In the Ukrainian army, Soviet-era artillery bows out

MYKOLAIV: Lurking in a gulley in a Ukrainian forest grove, the ageing Soviet-era Akatsiya 2S3 howitzer may be advanced in years but is not being retired just yet.

Ukraine’s army prefers more efficient Western weapons, but it was forced to deploy whatever it had when the war started, mostly older stock.

Built in 1986 and nicknamed “Lastochka” (“The Swallow”) by its crew, a set of tools on the howitzer’s roof indicates that repairs are often required.

“To make it go from second to third gear, you have to give it a hammer blow or slap it,” Sergiy, 26, said with a smile, clapping loudly for effect.

In contrast, more modern Western artillery locks its targets by computer, and then shoots, gaining precious time to avoid a retaliation strike.

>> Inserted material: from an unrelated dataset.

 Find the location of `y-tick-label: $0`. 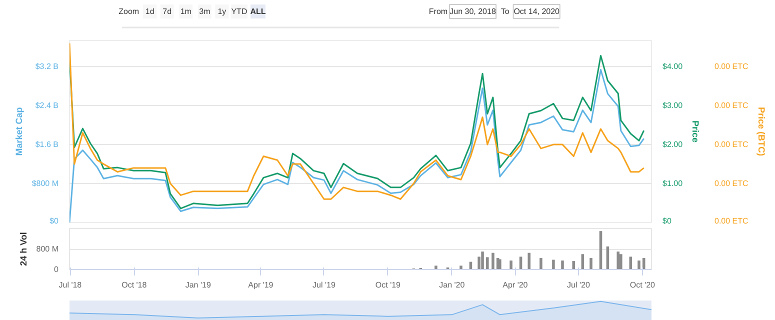

y-tick-label: $0 is located at coordinates (55, 221).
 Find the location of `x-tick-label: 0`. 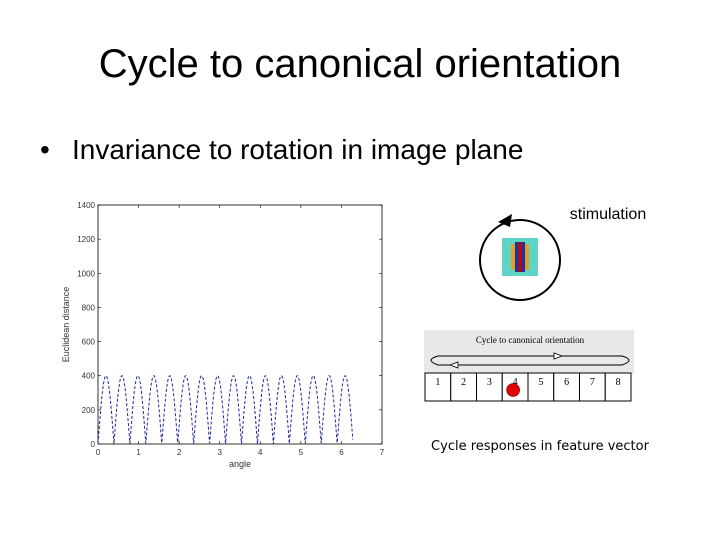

“We will be remembered as the last to have used these systems,” said an officer nicknamed “Baniet” (“Bayonet”).

In Ukraine, the army “makes do with what it has”, even if it prefers Western equipment “with more computers”, he said.

“Every Lada owner would be delighted to have a Mercedes,” he added, referring jokingly to the Akatsiya 2S3 and comparing it to the ubiquitous Soviet-era passenger car.

These “Lada” also cede 10 kilometres or more of range to more sophisticated Western equipment, and fall even further short in terms of precision.

Their strikes land “within a radius of 200 to 300 metres” from the target, compared to five metres for a modern guided shell, according to Pierre Grasser, a Paris-based expert on Russian defence.